しかし、その息子はもう、助かりはしないところまで病状が進んでいた。
そんな様子をみながら、拓実はその昔、まだ麗子に出会う前、突然
自分の前に現われた青年のことを思い出した。その青年はたしか「トキオ」
と名乗り、自分と唯一の血縁なのだと言っていたが……。

読みやすさ、抜群。今までの東野本の中で、一番のスピードで読み終わった
気がした。もうページを繰るてが止まらないのである。するすると文章が
頭に入り、状況を的確に知る事が出来る。謎は残らず、すっきりと読了する。
鍛錬の賜物、と言うべきような作品であった。何度も何度も同じことを
していれば、物事が最適化するように、読み手が欲しい物を、ほしい所に、
的確に配置しているという印象がとても強い。分量はこのへんで展開した
方が読みやすく、このへんで終局したほうがすっきりするだろう、と
とても洗練された構造になっているのだった。と、裏を返せば少々機械的。
そして、説明文がとても多く、すべてに置いて状況を「説明されている」
という印象を受ける。
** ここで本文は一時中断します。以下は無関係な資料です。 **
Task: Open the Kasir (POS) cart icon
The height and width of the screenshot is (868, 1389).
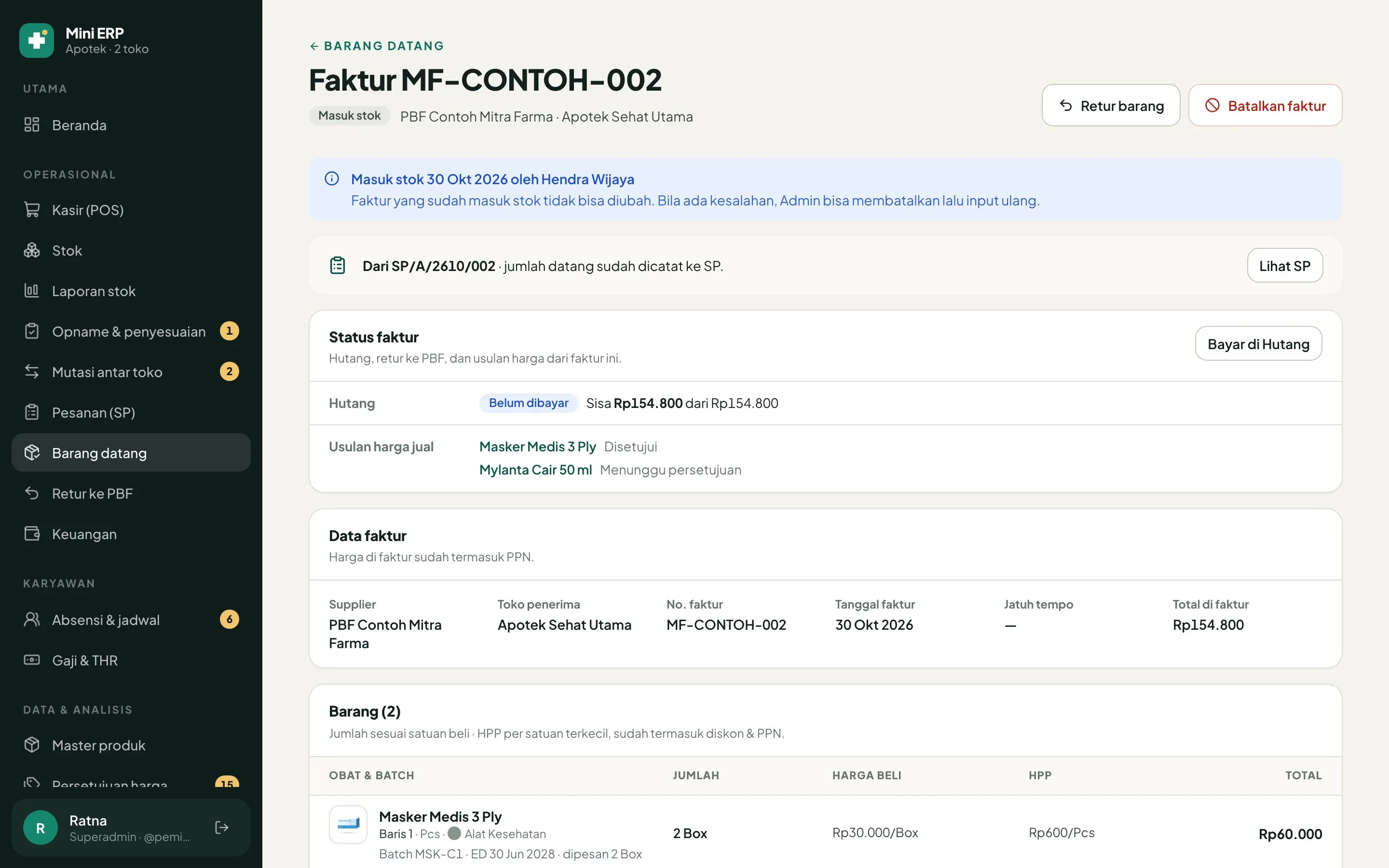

それと、これは今回気づいたことだが、東野さんは
かなり細かいところまで描写を入れる人である。小説と言うのは、
「書かなくていい行動」と呼ばれるものがある。もしもすべての人間の
行動を描写していたとしたら、とんでもない枚数になってしまうわけで、
その行動の中から、作者が選りすぐった行動を、作者なりに書くわけである。
そんなの当たり前だ、と言われそうだけれど、これがかなり重要なポイント
として、自分の好きな作家、嫌いな作家を分けているといってもいいと思う。
で、今回東野さんは、だいぶ細かい動作まで描写する作家なのだ、と改めて
気づいたのだった。もういろいろ合わせると20冊くらい読んでいるけれど、
目に見えない、感覚という点で、「あ、他の人より多い」とようやく
感じる事ができた。それくらい描写というのは潜在的で、もっとも物語
自体とは関係がないので、分かりにくいものなんだなぁ、とか、しみじみ
思った1冊だった。そして本の内容だけど、とても感動できるものであった。
最初から結末が見えているといえば、見えているのだが、そこは問題ではない。
あと、やはりやくざの登場が東野さんらしいというか、なんというか、
ちょっと非現実的な「若気の至り」ではあったのだが、まぁ、さて置き、
「きっと素晴らしい人生がまっているから」という一言を読む時の心の揺れに、
この本の全てが詰まっているだろう。誰しも、占いや予想に頼りたい弱さが
あり、その不安な小さな隙間を埋めてくれる温かい何かが欲しいのだと。